-- SUPPLIED DATA follows --

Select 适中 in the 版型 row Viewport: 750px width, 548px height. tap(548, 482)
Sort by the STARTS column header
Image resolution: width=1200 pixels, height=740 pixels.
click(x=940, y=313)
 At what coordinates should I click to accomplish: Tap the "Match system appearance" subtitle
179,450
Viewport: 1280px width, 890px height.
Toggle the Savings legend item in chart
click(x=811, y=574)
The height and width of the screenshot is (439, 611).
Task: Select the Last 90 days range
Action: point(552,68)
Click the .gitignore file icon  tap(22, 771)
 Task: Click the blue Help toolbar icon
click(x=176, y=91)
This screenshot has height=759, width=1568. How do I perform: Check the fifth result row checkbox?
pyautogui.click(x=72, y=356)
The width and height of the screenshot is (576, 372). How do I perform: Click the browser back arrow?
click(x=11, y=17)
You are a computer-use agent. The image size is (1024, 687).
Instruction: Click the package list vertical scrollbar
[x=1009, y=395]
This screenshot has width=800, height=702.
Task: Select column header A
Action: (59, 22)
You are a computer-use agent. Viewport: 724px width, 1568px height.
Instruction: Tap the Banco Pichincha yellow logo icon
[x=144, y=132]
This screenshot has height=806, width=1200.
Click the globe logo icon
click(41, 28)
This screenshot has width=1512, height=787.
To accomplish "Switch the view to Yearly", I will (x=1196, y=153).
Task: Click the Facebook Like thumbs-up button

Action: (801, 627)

-- SUPPLIED DATA concluded --

- **WHAT THE TASK ASKS**:
Reproduce the data in full, exactly.

- **RESPONSE AREA**:
Select 适中 in the 版型 row Viewport: 750px width, 548px height. tap(548, 482)
Sort by the STARTS column header
Image resolution: width=1200 pixels, height=740 pixels.
click(x=940, y=313)
 At what coordinates should I click to accomplish: Tap the "Match system appearance" subtitle
179,450
Viewport: 1280px width, 890px height.
Toggle the Savings legend item in chart
click(x=811, y=574)
The height and width of the screenshot is (439, 611).
Task: Select the Last 90 days range
Action: point(552,68)
Click the .gitignore file icon  tap(22, 771)
 Task: Click the blue Help toolbar icon
click(x=176, y=91)
This screenshot has height=759, width=1568. How do I perform: Check the fifth result row checkbox?
pyautogui.click(x=72, y=356)
The width and height of the screenshot is (576, 372). How do I perform: Click the browser back arrow?
click(x=11, y=17)
You are a computer-use agent. The image size is (1024, 687).
Instruction: Click the package list vertical scrollbar
[x=1009, y=395]
This screenshot has width=800, height=702.
Task: Select column header A
Action: (59, 22)
You are a computer-use agent. Viewport: 724px width, 1568px height.
Instruction: Tap the Banco Pichincha yellow logo icon
[x=144, y=132]
This screenshot has height=806, width=1200.
Click the globe logo icon
click(41, 28)
This screenshot has width=1512, height=787.
To accomplish "Switch the view to Yearly", I will (x=1196, y=153).
Task: Click the Facebook Like thumbs-up button

Action: (801, 627)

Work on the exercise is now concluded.